"Where this camp is situated is the single largest such forested area in the reserve. These rhinos can't put up with permanent human settlement there, with generators running all day, tourist vans coming and going."
The last-ditch battle to stop the new lodge is emblematic of the wider struggle to save Kenya's best-known tourist attraction which, scientists warn, is in danger of ecological collapse thanks to runaway development.
An unpublished Kenyan government audit, seen by The Independent, reveals that the Greater Mara ecosystem is now weighed down by 108 camps and lodges, with more than 4000 beds.

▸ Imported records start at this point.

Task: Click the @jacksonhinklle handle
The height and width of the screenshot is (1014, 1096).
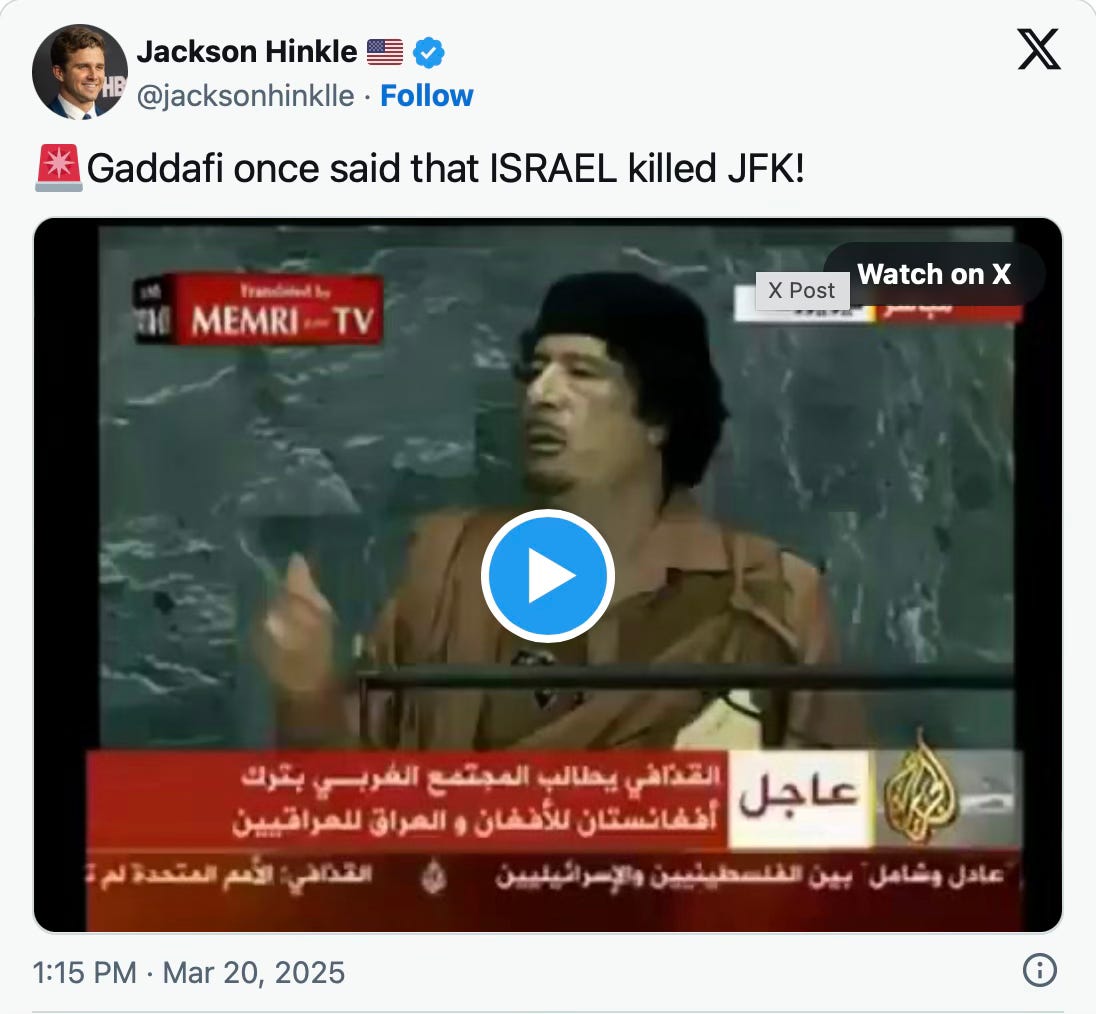Action: tap(245, 96)
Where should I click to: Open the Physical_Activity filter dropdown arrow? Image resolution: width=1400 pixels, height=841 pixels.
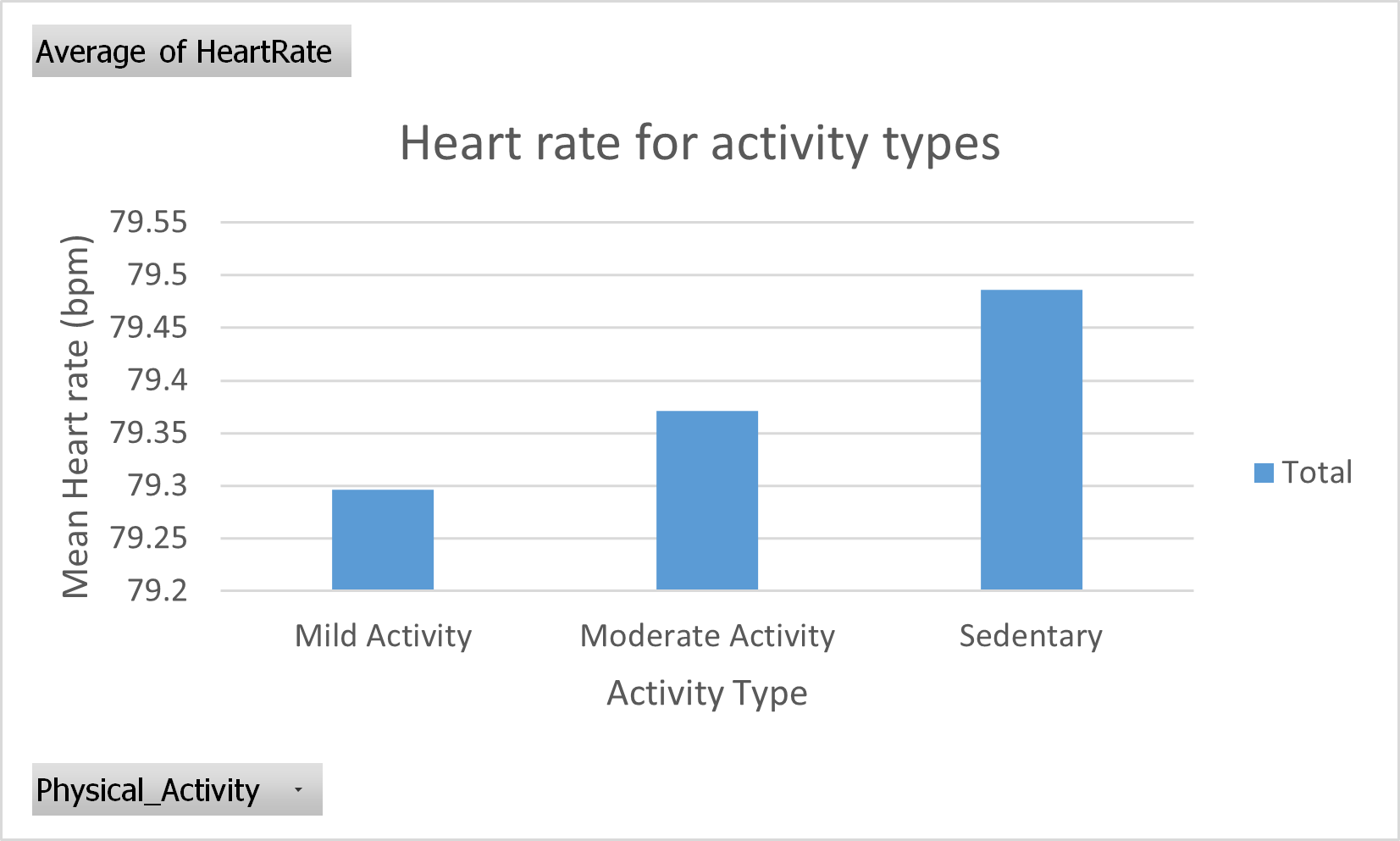tap(298, 790)
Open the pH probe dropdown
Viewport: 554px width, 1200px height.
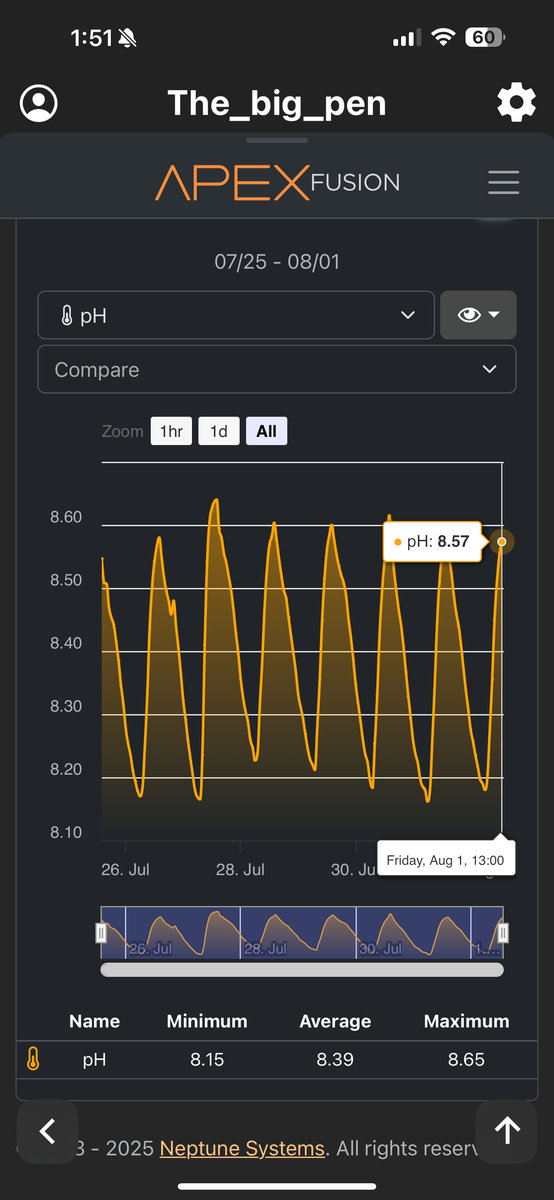[x=236, y=315]
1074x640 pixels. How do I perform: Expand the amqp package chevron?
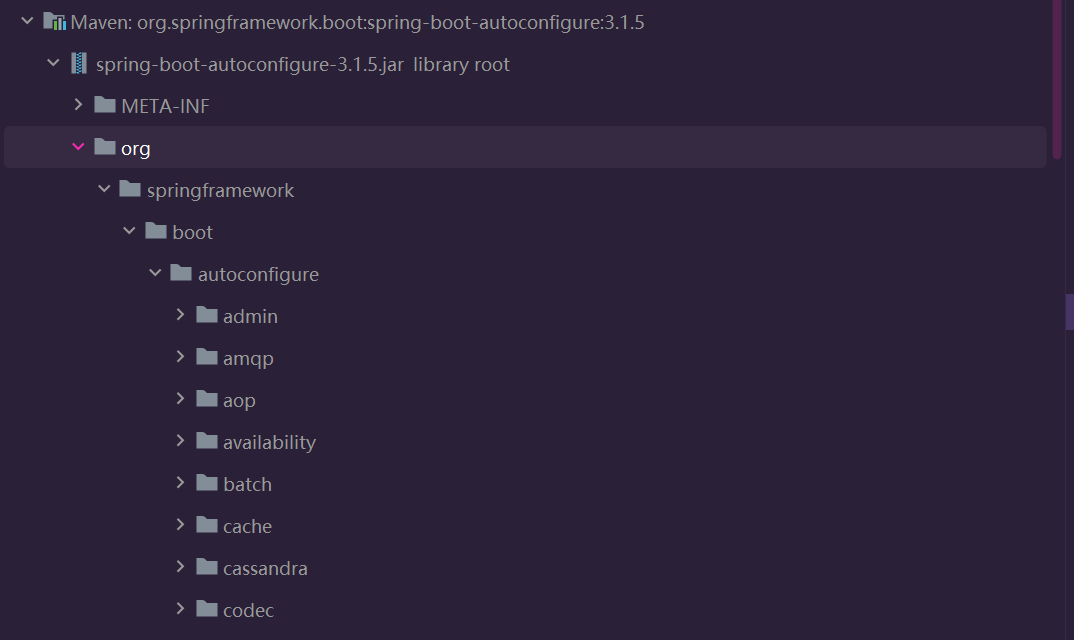(180, 357)
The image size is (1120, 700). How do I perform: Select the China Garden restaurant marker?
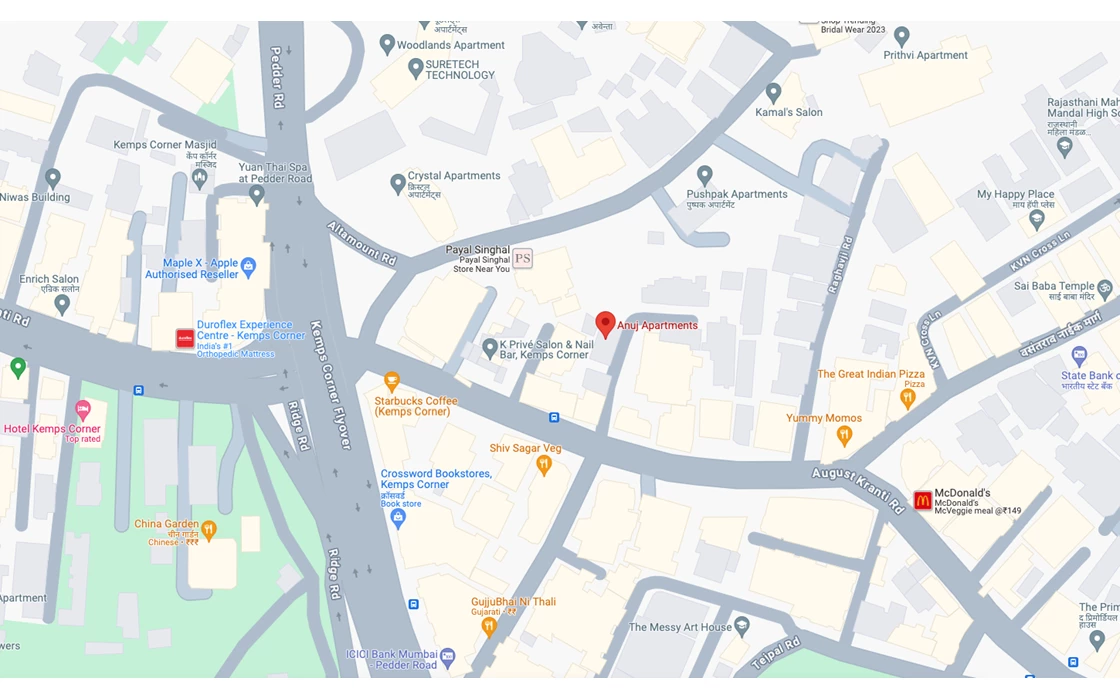point(209,531)
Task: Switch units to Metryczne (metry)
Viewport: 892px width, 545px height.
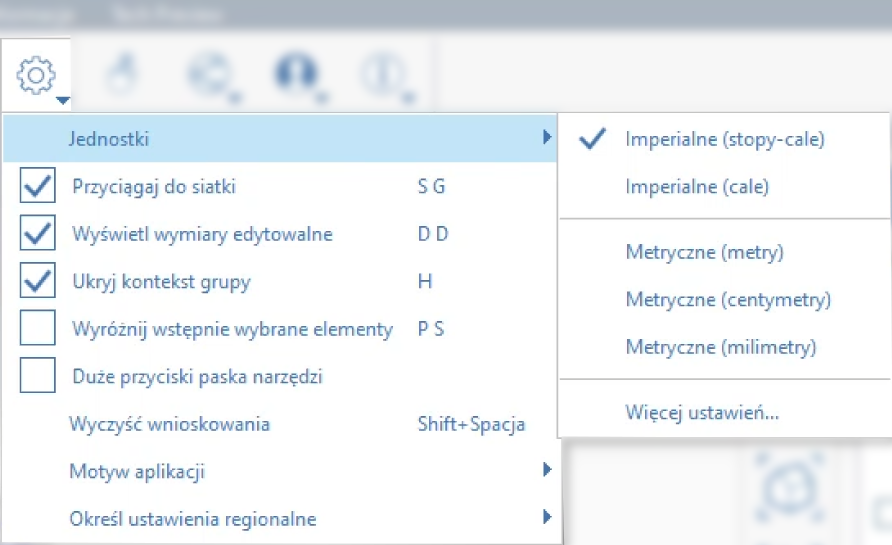Action: click(704, 252)
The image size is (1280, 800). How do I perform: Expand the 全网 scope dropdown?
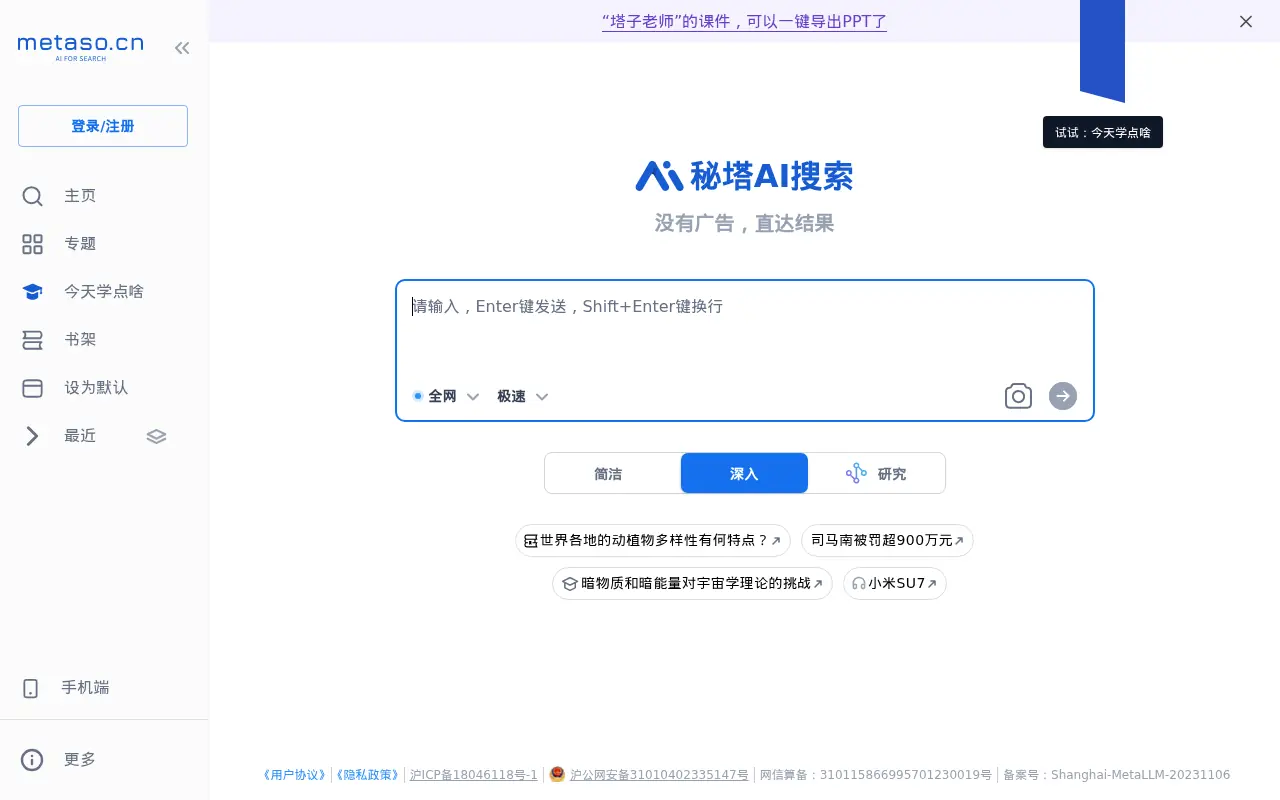(x=472, y=396)
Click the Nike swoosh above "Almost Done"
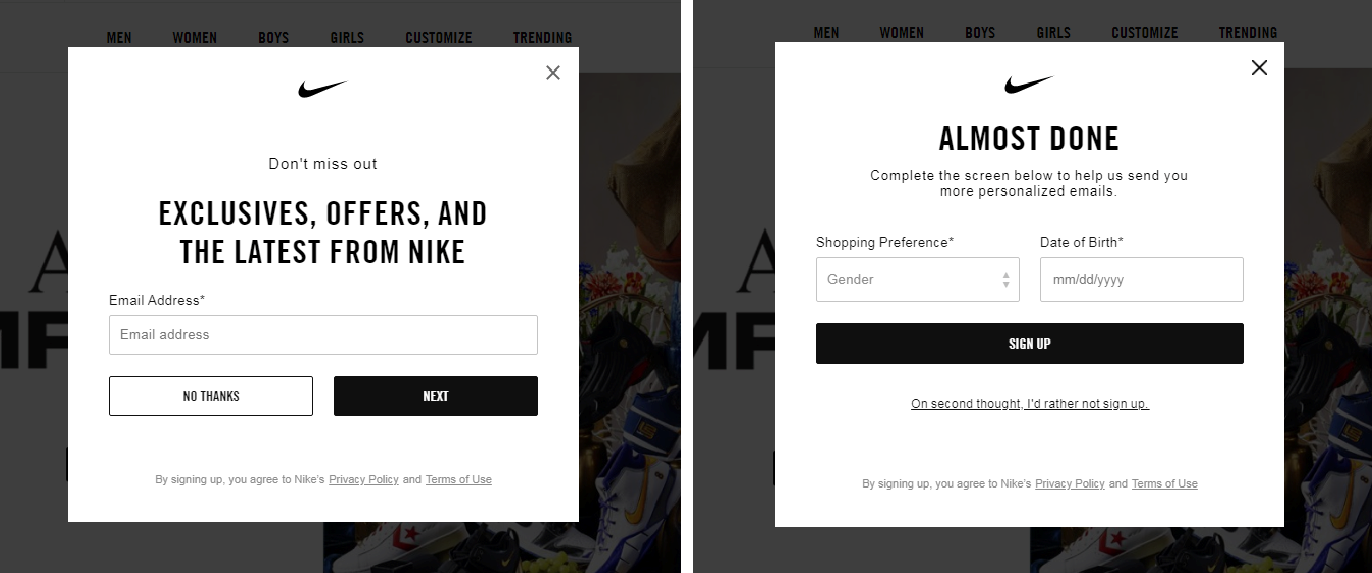 [1029, 85]
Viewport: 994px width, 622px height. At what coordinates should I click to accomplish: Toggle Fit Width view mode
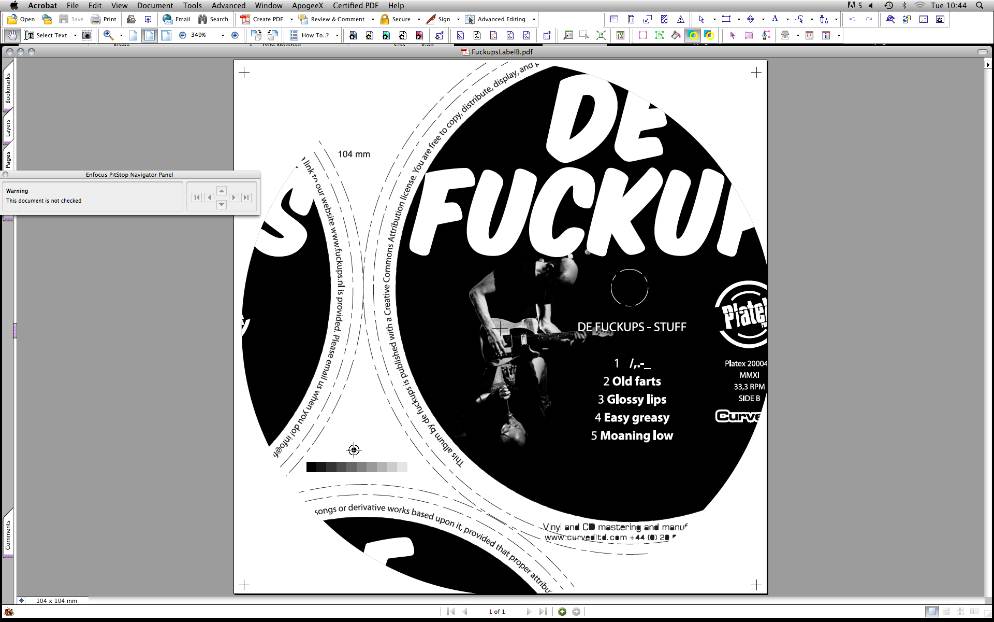point(164,35)
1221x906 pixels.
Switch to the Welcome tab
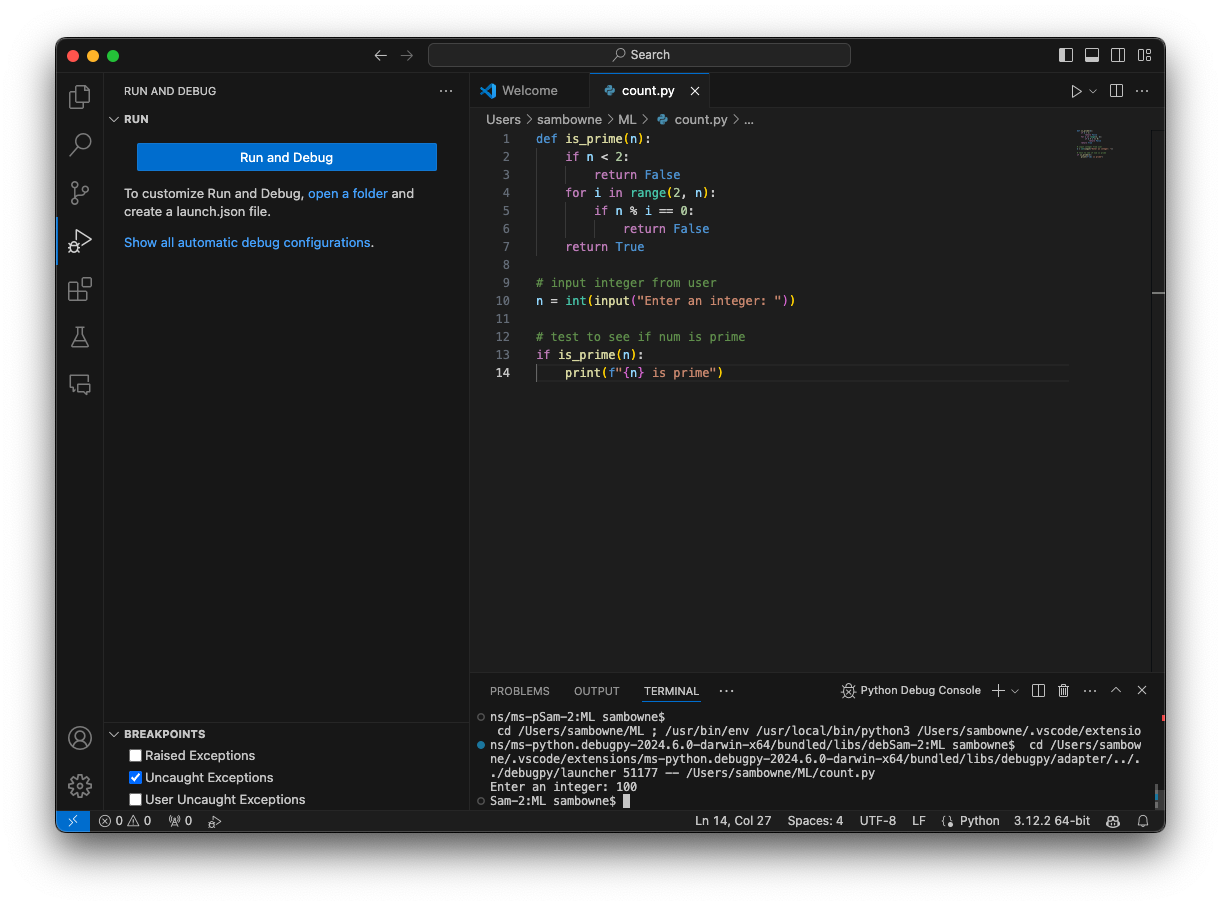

Most of these units are flouting the law, failing to compensate local communities and not paying tax, the confidential report concludes.
Nearly eight out of 10 of the camps surveyed have not carried out the required Environmental Impact Assessment while only 29 per cent of the camps are operating legally.
The apparent free-for-all in the Mara has worried the influential International Federation of Tour Operators (IFTO) sufficiently that the UK office wrote to the Kenyan government two weeks ago demanding a list of the illegal camps.
"You will appreciate this matter has caused our members concern," Nikki White from the UK federation of tour operators wrote to Kenya's tourism ministry.
"They need information to be able to anticipate any potential business implications."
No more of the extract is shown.